**DATASET RECORDS**
-- Begin --
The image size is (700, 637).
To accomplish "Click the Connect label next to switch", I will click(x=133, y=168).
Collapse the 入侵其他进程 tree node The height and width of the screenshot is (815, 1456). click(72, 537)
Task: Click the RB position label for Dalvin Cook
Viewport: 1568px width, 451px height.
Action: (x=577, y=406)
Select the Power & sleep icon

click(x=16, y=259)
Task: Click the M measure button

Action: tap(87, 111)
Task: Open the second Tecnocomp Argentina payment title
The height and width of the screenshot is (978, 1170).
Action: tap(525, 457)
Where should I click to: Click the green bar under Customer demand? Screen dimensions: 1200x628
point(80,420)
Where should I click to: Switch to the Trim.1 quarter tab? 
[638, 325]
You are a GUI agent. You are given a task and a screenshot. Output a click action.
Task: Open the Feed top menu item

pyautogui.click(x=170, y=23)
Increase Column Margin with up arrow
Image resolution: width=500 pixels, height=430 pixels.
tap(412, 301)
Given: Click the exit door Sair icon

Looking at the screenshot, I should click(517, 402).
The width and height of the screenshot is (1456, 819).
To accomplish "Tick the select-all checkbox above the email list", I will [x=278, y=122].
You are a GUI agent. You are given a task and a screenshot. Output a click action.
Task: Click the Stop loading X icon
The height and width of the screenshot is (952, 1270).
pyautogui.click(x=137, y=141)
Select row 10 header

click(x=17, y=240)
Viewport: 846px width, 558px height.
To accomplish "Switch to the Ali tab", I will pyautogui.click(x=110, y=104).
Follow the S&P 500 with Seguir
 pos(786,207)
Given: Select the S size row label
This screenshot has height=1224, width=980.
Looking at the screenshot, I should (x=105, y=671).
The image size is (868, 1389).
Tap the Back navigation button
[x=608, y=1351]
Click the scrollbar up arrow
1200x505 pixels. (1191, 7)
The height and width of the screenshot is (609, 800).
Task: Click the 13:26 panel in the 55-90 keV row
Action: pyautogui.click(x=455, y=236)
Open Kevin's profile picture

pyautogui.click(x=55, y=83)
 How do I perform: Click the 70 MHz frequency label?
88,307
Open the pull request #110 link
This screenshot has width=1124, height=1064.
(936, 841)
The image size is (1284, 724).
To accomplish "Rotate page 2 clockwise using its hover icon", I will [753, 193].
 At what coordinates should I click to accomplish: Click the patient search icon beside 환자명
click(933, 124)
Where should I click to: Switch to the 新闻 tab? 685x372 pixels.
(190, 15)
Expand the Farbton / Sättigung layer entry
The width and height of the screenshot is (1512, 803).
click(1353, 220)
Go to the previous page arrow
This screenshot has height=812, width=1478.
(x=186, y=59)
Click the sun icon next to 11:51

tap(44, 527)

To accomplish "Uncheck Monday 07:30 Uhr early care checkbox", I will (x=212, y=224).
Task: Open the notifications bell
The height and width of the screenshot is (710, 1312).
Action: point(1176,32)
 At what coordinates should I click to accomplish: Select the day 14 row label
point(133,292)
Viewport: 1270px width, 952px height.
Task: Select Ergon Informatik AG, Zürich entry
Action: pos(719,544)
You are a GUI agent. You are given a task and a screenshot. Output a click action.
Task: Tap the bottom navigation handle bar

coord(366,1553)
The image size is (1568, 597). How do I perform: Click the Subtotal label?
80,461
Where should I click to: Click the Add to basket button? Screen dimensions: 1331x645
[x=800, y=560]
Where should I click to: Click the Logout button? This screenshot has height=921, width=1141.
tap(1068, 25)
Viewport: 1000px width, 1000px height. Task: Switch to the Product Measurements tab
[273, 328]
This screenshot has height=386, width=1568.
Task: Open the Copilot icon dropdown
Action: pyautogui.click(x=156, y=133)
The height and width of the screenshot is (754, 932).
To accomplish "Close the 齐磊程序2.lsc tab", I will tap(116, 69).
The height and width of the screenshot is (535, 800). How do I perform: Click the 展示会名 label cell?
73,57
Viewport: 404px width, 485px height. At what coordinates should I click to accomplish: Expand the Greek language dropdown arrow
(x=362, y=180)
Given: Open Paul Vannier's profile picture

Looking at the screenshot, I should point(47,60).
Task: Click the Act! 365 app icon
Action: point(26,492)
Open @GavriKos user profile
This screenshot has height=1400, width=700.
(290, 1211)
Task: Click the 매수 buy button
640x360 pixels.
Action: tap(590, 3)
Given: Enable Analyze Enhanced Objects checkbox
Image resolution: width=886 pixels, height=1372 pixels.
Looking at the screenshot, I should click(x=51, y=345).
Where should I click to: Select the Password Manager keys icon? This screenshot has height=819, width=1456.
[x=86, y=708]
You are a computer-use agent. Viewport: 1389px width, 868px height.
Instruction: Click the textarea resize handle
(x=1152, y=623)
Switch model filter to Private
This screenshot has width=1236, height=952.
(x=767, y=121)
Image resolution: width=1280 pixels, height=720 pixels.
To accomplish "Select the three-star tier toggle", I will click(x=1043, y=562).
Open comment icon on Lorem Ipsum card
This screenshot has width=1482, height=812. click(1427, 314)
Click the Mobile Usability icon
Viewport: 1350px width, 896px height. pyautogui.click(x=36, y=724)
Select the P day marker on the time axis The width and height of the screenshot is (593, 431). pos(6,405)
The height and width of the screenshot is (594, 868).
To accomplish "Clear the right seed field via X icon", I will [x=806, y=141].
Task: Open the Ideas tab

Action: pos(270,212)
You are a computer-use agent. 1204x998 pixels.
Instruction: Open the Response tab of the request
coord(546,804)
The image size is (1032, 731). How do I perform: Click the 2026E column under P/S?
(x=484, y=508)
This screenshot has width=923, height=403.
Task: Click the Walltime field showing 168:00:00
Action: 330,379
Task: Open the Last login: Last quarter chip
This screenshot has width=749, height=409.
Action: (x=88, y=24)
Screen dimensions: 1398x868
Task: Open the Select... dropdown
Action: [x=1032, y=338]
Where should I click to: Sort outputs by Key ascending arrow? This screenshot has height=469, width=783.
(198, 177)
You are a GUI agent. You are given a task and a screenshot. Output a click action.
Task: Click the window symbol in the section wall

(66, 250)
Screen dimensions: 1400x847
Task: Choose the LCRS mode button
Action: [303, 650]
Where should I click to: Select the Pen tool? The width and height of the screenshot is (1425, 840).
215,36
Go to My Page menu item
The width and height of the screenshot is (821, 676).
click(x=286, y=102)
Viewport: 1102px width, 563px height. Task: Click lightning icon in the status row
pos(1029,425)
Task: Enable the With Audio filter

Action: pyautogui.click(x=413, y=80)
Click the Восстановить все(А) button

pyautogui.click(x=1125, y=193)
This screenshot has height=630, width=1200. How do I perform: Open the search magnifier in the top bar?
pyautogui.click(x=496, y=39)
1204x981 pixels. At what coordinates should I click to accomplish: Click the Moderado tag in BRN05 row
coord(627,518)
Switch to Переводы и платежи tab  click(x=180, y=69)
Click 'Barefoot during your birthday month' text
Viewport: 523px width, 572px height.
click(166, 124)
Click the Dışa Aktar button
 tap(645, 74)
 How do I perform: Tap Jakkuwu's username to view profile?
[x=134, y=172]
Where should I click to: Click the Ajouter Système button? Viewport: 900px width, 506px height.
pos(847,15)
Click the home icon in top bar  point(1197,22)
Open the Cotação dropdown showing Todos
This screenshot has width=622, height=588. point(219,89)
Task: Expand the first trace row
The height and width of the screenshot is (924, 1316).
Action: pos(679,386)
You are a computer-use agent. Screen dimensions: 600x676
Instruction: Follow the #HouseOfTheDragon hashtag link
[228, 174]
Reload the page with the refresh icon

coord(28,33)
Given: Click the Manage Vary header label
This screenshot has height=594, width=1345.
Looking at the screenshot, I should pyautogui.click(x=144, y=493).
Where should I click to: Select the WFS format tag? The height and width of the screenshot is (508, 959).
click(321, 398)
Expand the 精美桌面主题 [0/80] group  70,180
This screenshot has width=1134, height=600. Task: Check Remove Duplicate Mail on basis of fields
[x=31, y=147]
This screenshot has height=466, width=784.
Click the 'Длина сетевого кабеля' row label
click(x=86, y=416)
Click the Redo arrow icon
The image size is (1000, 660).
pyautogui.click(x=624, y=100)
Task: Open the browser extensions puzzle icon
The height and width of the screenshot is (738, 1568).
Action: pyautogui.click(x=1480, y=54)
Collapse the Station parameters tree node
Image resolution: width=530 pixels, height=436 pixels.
-- End --
**EXERCISE DESCRIPTION**
Please write out the items above as a numbered list, starting with the line that contains "Click the Dışa Aktar button" and going on through the last line of the items, and leave out any blank lines.

**ANSWER TO THE PROBLEM**
1. Click the Dışa Aktar button
2.  tap(645, 74)
3.  How do I perform: Tap Jakkuwu's username to view profile?
4. [x=134, y=172]
5. Where should I click to: Click the Ajouter Système button? Viewport: 900px width, 506px height.
6. pos(847,15)
7. Click the home icon in top bar  point(1197,22)
8. Open the Cotação dropdown showing Todos
9. This screenshot has width=622, height=588. point(219,89)
10. Task: Expand the first trace row
11. The height and width of the screenshot is (924, 1316).
12. Action: pos(679,386)
13. You are a computer-use agent. Screen dimensions: 600x676
14. Instruction: Follow the #HouseOfTheDragon hashtag link
15. [228, 174]
16. Reload the page with the refresh icon
17. coord(28,33)
18. Given: Click the Manage Vary header label
19. This screenshot has height=594, width=1345.
20. Looking at the screenshot, I should pyautogui.click(x=144, y=493).
21. Where should I click to: Select the WFS format tag? The height and width of the screenshot is (508, 959).
22. click(321, 398)
23. Expand the 精美桌面主题 [0/80] group  70,180
24. This screenshot has width=1134, height=600. Task: Check Remove Duplicate Mail on basis of fields
25. [x=31, y=147]
26. This screenshot has height=466, width=784.
27. Click the 'Длина сетевого кабеля' row label
28. click(x=86, y=416)
29. Click the Redo arrow icon
30. The image size is (1000, 660).
31. pyautogui.click(x=624, y=100)
32. Task: Open the browser extensions puzzle icon
33. The height and width of the screenshot is (738, 1568).
34. Action: pyautogui.click(x=1480, y=54)
35. Collapse the Station parameters tree node
36. Image resolution: width=530 pixels, height=436 pixels.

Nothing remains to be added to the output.